Cancers (Basel) ; 13(15)2021 Jul 27.
Artículo en Inglés | MEDLINE | ID: mdl-34359684

RESUMEN

Pancreatic ductal adenocarcinoma (PDAC) is one of the most lethal cancers and is projected to be the second most common cause of cancer-related death by 2030, with an overall 5-year survival rate between 7% and 9%. Despite recent advances in surgical, chemotherapy, and radiotherapy techniques, the outcome for patients with PDAC remains poor. Poor prognosis is multifactorial, including the likelihood of sub-clinical metastatic disease at presentation, late-stage at presentation, absence of early and reliable diagnostic biomarkers, and complex biology surrounding the extensive desmoplastic PDAC tumour micro-environment. Microbiota refers to all the microorganisms found in an environment, whereas microbiome is the collection of microbiota and their genome within an environment.
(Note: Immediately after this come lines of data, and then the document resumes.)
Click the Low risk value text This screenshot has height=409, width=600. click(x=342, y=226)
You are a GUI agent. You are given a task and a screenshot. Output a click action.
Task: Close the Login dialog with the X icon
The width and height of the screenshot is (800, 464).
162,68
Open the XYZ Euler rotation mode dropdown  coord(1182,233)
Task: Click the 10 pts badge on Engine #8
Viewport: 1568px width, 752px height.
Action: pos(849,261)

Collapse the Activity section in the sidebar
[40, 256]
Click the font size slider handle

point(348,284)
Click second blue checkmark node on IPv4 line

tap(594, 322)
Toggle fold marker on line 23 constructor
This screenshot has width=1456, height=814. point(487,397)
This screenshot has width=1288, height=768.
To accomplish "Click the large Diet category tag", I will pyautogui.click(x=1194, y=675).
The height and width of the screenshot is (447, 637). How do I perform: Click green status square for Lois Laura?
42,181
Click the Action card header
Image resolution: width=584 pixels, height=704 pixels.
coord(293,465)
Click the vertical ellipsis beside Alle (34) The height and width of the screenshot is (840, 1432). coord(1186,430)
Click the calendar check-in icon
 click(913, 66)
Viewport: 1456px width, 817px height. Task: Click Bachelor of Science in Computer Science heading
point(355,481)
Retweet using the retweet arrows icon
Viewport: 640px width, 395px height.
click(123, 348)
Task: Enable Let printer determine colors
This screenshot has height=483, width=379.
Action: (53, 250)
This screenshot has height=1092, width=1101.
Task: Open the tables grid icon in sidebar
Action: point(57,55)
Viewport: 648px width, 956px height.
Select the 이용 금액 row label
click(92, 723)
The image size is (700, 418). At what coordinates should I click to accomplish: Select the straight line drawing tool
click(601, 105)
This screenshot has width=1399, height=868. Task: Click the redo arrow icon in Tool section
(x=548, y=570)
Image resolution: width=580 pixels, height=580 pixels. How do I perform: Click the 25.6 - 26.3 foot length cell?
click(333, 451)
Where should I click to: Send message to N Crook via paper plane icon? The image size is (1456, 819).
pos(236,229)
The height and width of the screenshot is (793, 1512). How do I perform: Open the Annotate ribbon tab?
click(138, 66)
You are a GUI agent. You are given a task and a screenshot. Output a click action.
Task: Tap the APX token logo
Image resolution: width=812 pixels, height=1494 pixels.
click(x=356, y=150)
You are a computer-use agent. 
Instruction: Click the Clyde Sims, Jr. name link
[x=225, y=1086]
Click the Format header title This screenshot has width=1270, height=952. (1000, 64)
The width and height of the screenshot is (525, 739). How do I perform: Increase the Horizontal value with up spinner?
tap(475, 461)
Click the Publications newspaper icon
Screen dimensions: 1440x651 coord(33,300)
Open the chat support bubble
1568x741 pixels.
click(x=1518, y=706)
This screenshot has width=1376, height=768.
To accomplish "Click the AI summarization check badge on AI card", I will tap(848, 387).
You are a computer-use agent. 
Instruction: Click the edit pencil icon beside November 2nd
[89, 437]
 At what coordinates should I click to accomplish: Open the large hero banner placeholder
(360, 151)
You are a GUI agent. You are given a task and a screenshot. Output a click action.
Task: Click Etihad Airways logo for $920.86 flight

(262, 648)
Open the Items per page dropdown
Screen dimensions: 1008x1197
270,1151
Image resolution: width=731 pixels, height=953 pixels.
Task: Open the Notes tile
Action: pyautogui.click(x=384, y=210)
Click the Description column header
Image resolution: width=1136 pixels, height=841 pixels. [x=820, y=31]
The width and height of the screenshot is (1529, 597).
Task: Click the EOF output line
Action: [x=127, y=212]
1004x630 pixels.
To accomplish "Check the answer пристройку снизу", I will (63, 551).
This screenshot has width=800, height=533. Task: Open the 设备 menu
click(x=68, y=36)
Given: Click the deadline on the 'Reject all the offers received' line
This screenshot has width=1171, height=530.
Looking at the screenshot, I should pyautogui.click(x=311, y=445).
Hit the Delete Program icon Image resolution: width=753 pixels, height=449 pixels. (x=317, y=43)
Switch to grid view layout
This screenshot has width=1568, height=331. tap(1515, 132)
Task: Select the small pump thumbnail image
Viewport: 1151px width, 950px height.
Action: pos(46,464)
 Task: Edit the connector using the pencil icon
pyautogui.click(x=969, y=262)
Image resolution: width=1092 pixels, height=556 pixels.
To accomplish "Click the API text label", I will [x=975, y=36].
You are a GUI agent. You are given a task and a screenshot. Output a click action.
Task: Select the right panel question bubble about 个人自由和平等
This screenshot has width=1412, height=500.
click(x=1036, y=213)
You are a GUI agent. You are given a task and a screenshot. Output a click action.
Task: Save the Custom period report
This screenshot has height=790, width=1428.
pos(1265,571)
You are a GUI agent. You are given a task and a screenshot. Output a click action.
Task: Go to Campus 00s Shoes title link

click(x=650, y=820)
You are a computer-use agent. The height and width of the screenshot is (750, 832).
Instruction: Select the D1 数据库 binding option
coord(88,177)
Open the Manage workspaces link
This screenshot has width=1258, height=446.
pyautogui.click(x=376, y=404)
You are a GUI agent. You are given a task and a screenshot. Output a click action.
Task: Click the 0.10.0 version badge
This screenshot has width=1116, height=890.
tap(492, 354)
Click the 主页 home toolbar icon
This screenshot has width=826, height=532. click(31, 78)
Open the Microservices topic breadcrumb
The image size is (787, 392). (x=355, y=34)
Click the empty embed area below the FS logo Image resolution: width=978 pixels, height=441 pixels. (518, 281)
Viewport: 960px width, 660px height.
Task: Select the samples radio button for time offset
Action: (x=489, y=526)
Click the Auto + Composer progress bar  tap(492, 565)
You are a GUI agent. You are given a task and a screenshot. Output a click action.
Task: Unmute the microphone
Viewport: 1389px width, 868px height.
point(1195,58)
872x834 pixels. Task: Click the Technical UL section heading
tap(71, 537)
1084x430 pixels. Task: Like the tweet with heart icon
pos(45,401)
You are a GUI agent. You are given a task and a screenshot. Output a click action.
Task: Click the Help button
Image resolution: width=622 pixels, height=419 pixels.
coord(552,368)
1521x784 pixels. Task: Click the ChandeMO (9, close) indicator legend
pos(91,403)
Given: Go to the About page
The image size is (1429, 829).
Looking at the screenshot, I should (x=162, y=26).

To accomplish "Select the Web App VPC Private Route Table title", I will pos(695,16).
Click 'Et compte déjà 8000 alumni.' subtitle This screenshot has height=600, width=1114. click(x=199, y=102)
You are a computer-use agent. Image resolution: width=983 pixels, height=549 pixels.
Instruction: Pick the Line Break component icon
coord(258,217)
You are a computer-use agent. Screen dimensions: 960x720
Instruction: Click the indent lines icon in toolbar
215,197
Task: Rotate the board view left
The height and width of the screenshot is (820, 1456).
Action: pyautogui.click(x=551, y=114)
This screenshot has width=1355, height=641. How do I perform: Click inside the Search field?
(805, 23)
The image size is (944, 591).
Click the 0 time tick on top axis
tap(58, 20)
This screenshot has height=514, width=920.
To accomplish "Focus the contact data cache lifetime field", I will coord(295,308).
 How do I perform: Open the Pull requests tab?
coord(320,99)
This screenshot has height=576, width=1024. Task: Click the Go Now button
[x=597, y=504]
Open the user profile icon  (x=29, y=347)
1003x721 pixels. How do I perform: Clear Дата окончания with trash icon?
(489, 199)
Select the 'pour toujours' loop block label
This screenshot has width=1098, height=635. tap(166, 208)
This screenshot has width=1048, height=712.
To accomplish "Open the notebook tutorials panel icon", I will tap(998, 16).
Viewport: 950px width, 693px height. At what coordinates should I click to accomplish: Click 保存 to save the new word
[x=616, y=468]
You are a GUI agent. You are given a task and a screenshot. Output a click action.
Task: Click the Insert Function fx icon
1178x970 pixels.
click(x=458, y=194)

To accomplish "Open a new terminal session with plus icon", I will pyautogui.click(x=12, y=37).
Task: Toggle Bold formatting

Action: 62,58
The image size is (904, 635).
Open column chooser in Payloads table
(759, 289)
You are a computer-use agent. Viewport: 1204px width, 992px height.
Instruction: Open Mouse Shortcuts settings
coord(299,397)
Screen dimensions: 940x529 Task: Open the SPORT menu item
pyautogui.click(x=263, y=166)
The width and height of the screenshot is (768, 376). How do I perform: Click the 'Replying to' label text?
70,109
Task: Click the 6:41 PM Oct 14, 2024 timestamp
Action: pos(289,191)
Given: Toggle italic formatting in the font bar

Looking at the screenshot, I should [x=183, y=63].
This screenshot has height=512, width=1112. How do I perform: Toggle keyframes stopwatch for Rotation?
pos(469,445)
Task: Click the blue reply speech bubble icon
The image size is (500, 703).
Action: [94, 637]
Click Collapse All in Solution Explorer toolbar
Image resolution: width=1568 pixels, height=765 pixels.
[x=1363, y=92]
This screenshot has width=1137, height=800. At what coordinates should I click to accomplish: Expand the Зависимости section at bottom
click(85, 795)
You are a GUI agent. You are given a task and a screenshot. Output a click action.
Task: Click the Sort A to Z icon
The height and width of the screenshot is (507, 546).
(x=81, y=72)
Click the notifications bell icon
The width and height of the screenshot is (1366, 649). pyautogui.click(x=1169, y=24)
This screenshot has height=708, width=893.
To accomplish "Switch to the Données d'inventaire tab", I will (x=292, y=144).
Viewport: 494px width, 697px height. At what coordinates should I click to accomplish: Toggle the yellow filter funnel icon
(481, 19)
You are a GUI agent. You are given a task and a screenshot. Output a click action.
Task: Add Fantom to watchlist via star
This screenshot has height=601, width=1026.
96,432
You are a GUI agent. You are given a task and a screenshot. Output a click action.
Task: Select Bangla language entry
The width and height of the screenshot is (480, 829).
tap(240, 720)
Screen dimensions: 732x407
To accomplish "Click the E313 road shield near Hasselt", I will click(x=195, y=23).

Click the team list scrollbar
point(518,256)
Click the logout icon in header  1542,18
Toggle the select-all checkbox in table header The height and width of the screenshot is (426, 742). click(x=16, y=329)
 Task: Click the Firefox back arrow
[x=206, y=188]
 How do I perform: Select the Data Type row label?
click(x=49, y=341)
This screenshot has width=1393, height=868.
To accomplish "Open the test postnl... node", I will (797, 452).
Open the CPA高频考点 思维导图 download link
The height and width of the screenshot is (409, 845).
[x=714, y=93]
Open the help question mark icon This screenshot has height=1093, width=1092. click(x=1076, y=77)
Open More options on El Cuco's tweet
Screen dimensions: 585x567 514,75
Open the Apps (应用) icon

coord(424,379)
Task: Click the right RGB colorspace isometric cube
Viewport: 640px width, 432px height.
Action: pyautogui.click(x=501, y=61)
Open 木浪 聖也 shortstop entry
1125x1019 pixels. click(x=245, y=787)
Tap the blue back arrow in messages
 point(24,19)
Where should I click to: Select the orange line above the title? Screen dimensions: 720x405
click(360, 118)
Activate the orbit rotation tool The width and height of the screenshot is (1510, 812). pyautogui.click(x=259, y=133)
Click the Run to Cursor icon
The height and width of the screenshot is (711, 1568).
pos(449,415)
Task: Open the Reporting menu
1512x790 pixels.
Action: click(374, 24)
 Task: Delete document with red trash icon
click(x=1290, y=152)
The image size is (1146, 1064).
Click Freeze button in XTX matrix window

These organisms reside on body surfaces and within mucosal layers, but are most abundantly found within the gut. The commensal microbiome resides in symbiosis in healthy individuals and contributes to nutritive, metabolic and immune-modulation to maintain normal health. Dysbiosis is the perturbation of the microbiome that can lead to a diseased state, including inflammatory bowel conditions and aetiology of cancer, such as colorectal and PDAC. Microbes have been linked to approximately 10% to 20% of human cancers, and they can induce carcinogenesis by affecting a number of the cancer hallmarks, such as promoting inflammation, avoiding immune destruction, and microbial metabolites can deregulate host genome stability preceding cancer development. Significant advances have been made in cancer treatment since the advent of immunotherapy. The microbiome signature has been linked to response to immunotherapy and survival in many solid tumours. However, progress with immunotherapy in PDAC has been challenging. Therefore, this review will focus on the available published evidence of the microbiome association with PDAC and explore its potential as a target for therapeutic manipulation.